● TASKS
- 1) Summarize the article on DSM-5 and Generalized Anxiety Disorder in two sentences.
- 2) Copy the stretch of the article on DSM-5 and Generalized Anxiety Disorder from "His basis for" through "current categorical attributes.".

● STUDY TEXT
□ □ □ □ □

DSM-5: will everyday worries be medicalised into Generalized Anxiety Disorder?

DSM-5 coverOver the past three years I’ve written at length about the likely impact on TS/TG people of the revisions proposed for the forthcoming fifth version of the Diagnostic and Statistical Manual of Mental Disorders (DSM-5). Although the DSM originates in the US, it is internationally recognised and the criteria it uses to categorise many medical conditions are generally adhered to worldwide. And although it is far from perfect, it also formalises access to medical services, including GPs, therapists, medication and surgery. For example, the comparatively few rights and protections that exist for people diagnosed as having Gender Identity Disorder (GID) are there mainly because they are in the DSM.

But the proposed revisions aren’t limited to the area of gender identity; far from it. From Adjustment Disorders to Eating Disorders, Mood Disorders to Substance-Related Disorders, there’s a wide range of medical conditions under review. Included in this list of categories is Generalized Anxiety Disorder, which Bruce Jancin has written about at Family Practice News. Mr Jancin suggests that the proposed changes could have a much wider impact than is perhaps realised:

Generalized anxiety disorder, already the most common of the anxiety disorders, could double in prevalence in clinical practice with adoption of changes now under consideration for the coming edition of psychiatry’s diagnostic and statistical manual, the DSM-5.

His basis for saying this is that there are two aspects of the DSM-5 proposal that would lower the threshold for the diagnosis. First, there is a reduction in the required duration of anxiety symptoms from the DSM-IV’s 6 months to just 3 months and second, the number of required associated symptoms would be only 1 out of 4, rather than the more stringent DSM-IV criterion of 3 out of 6.

Other changes under consideration include deleting sleep disturbances and irritability from the list of associated symptoms on the grounds that they are insufficiently specific. The work group also is weighing reintroduction of dimensional attributes such as anxiety and depression to serve as adjuncts to the current categorical attributes.

“If there’s any psychiatric diagnosis where a dimension is relevant, it’s GAD, where some social animals – and not only humans – are just born with a greater propensity to manifest anxiety in response to normal stimuli,” [Dr. Alan J. Gelenberg of the department of psychiatry at Pennsylvania State University] observed.

Commenting on Bruce Jancin’s article at Psychiatric Times, Allen Frances MD points out where this might lead in reality – and it makes disturbing reading:

Why is this such a bad idea? The symptoms of GAD are extremely nonspecific and very common in the general population. They merge imperceptibly into the expectable worries of every day life and the normal reactions to common stressors. There are simply no bright lines separating someone who has a real mental disorder from the normal worry wart or the person with a lot of problems that actually do need worrying about. Any rapid expansion of the diagnosis of GAD will surely capture many of these false positive individuals who do not have clinically significant symptoms that require mental health diagnosis or treatment– people who would be better off left alone without further intervention.

□ □ □ □ □

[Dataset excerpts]
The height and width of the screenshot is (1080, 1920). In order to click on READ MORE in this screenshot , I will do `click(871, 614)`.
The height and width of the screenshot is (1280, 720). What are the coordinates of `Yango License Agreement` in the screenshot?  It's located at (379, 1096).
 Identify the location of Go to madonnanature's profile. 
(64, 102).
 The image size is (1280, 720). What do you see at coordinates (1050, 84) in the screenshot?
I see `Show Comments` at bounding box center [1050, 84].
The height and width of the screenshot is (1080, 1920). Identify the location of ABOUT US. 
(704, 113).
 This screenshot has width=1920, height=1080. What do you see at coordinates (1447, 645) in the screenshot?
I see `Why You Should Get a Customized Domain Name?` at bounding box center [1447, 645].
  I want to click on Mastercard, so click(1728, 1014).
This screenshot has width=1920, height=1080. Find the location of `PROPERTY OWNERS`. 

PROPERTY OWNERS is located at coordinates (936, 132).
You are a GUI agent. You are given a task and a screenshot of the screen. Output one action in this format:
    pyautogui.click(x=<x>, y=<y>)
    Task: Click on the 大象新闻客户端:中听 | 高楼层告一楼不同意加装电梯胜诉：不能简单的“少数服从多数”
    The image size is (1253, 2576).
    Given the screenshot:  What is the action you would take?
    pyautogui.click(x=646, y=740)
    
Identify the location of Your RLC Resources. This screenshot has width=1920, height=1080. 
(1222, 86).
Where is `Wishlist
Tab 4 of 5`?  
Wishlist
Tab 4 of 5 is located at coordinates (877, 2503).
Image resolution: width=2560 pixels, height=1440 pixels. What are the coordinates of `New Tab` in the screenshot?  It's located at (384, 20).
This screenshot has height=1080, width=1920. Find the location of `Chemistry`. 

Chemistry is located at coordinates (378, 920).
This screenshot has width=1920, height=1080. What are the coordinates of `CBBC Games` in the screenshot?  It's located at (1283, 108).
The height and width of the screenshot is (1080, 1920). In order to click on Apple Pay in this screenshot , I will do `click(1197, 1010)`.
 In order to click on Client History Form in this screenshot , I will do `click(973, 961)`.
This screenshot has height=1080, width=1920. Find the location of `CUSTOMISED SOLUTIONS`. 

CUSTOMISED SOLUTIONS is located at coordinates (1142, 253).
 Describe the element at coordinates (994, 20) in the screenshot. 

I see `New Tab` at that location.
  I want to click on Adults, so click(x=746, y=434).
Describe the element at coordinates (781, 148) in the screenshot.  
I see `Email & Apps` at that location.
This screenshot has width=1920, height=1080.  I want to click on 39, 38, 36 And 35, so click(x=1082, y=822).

□ □ □ □ □

● ANSWERS PER TASK
- 1) The proposed DSM-5 revisions would lower the threshold for diagnosing Generalized Anxiety Disorder by cutting the required duration of anxiety symptoms from 6 months to 3 months and requiring only 1 of 4 associated symptoms instead of 3 of 6, changes that Bruce Jancin suggests could double its prevalence in clinical practice. Allen Frances warns that because GAD symptoms are nonspecific and merge into everyday worries, such an expansion would capture many false positive individuals who would be better off left alone.

- 2)
His basis for saying this is that there are two aspects of the DSM-5 proposal that would lower the threshold for the diagnosis. First, there is a reduction in the required duration of anxiety symptoms from the DSM-IV’s 6 months to just 3 months and second, the number of required associated symptoms would be only 1 out of 4, rather than the more stringent DSM-IV criterion of 3 out of 6.

Other changes under consideration include deleting sleep disturbances and irritability from the list of associated symptoms on the grounds that they are insufficiently specific. The work group also is weighing reintroduction of dimensional attributes such as anxiety and depression to serve as adjuncts to the current categorical attributes.